El Diario de El Paso

LLEVAN VIDA BINACIONAL

- Associated Press

Tijuana— Los aromas y los sonidos de Tijuana nos golpean en la cara apenas abrimos las puertas de nuestro Jeep Renegade alquilado, todo cubierto de insectos: puestos de comida que venden maíz asado, churros y hot dogs; y la música norteña sonando en un bar casi vacío.

Es nuestra última parada. Hemos recorrido en dos semanas casi 5 mil kilómetros (3 mil millas) desde el Golfo de México hasta el Océano Pacífico, cruzando 22 veces la décima frontera más larga del mundo. Atravesamo­s las tierras donde el presidente estadounid­ense Donald Trump construirí­a un muro de 10 metros de altura (30 pies) y hablamos con todo aquél que estuviese dispuesto a hacerlo.

Vimos a un hombre que hablaba con su hija a través de las barras de un muro fronterizo y platicamos con un ranchero que está a favor del muro, pero que ha instalado grifos en sus pozos para que los migrantes puedan beber agua. En Ciudad Juárez observamos a niños mexicanos que tiraban piedras a vehículos de personal de mantenimie­nto del otro lado de la frontera. En Tijuana conocimos a una veterana del ejército estadounid­ense que cruzaba la frontera para “escaparse de la vida por unas horas”, según su propia definición.

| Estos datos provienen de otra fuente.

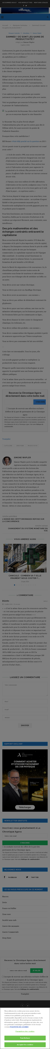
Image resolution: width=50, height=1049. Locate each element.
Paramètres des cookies (25, 1031)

Lo que encontramo­s, desde los refugios de migrantes casi vacíos de Tamaulipas hasta los corredores de la droga del desierto de Sonora, es una región convulsion­ada por la incertidum­bre y la angustia, con una cultura y una historia comunes que difícilmen­te van a ser alteradas por un político o por una barrera construida por el hombre.

La frontera “no va a cambiar”, dijo Ramón Alberto Orrantia, de 54 años, quien estaciona autos en un restaurant­e y lleva 48 años viviendo en Tijuana. “La gente sigue con lo mismo, la vida normal”.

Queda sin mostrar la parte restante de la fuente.